For the complete transcript of the earnings call, please refer to the full earnings call transcript.
Positive Points
- Cullen/Frost Bankers Inc (CFR, Financial) reported a significant increase in earnings, with $149.3 million or $2.30 per share, compared to $134 million or $2.06 per share in the same quarter last year.
- The company achieved a return on average assets of 1.19% and a return on average common equity of 15.54%, both showing improvement from the previous year.
- Cullen/Frost Bankers Inc (CFR) continues to expand its presence, with plans to open its 200th financial center, marking a 50% increase in locations since 2018.
- The consumer banking segment showed strong growth, with average consumer loan balances increasing by 20.5% year-over-year.
- The company was recognized by J.D. Power as number one in Texas for consumer banking satisfaction for the 16th consecutive year, highlighting its strong customer service reputation.
Negative Points
- Average total deposits decreased by $228 million from the previous quarter, primarily due to lower noninterest-bearing accounts, following normal seasonal trends.
- The company faces headwinds from commercial real estate (CRE) payoffs, impacting loan growth despite a strong pipeline.

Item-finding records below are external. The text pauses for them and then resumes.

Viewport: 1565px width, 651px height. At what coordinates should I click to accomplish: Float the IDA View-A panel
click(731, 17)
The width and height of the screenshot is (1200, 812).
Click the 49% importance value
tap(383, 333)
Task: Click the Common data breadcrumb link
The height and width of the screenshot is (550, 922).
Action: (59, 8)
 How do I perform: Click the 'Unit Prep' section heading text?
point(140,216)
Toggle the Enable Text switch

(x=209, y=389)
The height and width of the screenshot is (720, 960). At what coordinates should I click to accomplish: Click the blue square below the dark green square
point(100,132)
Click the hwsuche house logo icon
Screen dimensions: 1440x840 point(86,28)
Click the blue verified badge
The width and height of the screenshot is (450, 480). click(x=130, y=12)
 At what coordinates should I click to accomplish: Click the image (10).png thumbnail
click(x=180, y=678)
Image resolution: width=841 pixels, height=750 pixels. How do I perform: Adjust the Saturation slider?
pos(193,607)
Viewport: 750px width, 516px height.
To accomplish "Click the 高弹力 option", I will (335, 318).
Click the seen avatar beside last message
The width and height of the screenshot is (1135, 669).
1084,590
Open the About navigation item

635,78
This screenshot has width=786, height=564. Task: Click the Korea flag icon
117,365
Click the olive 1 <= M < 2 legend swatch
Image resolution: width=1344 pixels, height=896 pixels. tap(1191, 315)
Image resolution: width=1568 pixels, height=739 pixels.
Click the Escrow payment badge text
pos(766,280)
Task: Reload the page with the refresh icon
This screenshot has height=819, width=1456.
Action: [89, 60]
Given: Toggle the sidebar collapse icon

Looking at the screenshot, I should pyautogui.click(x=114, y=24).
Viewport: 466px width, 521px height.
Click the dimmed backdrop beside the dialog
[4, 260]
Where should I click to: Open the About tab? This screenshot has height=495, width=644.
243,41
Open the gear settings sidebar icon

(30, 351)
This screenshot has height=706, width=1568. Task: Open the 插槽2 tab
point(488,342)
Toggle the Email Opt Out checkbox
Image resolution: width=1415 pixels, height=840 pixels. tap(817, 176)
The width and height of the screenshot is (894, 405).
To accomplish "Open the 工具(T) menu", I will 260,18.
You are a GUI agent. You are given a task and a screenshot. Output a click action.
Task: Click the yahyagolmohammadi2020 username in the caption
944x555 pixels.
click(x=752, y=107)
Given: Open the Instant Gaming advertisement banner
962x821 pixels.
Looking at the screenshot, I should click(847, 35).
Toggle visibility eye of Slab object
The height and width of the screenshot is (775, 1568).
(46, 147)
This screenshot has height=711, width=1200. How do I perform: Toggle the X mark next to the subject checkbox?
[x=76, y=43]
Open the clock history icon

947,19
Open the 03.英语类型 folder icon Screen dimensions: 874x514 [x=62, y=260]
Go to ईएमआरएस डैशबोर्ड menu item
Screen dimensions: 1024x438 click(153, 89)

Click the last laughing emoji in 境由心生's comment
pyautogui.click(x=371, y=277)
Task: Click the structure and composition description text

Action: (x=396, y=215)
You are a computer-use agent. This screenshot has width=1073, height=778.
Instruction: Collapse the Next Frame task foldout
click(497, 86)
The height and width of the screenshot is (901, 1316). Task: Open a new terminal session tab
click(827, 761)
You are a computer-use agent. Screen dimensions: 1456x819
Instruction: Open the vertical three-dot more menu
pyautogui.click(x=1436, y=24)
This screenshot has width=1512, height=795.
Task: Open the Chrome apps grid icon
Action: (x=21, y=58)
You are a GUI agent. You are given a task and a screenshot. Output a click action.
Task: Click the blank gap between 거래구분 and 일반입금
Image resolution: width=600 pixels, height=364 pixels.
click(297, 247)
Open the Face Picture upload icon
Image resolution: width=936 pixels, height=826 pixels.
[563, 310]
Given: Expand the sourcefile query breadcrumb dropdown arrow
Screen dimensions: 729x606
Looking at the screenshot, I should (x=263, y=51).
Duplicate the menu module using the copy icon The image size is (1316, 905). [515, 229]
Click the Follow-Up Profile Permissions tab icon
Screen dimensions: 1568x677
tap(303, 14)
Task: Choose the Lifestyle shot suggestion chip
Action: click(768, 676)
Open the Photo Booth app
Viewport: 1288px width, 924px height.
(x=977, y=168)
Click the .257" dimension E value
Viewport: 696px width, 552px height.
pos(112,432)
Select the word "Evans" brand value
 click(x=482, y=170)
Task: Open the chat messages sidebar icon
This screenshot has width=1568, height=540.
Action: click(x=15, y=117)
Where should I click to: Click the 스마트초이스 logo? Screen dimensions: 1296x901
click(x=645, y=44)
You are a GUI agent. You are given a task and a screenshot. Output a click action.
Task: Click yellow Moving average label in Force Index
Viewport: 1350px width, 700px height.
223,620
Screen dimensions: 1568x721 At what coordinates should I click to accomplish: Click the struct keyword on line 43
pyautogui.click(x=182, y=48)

- Net charge-offs increased to $9.7 million from $7.3 million a year ago, indicating some deterioration in credit quality.
- The cost of interest-bearing deposits remains a concern, although it decreased to 1.94% from 2.14% in the previous quarter.
- Cullen/Frost Bankers Inc (CFR) anticipates four rate cuts in 2025, which could impact net interest income growth if fewer cuts occur.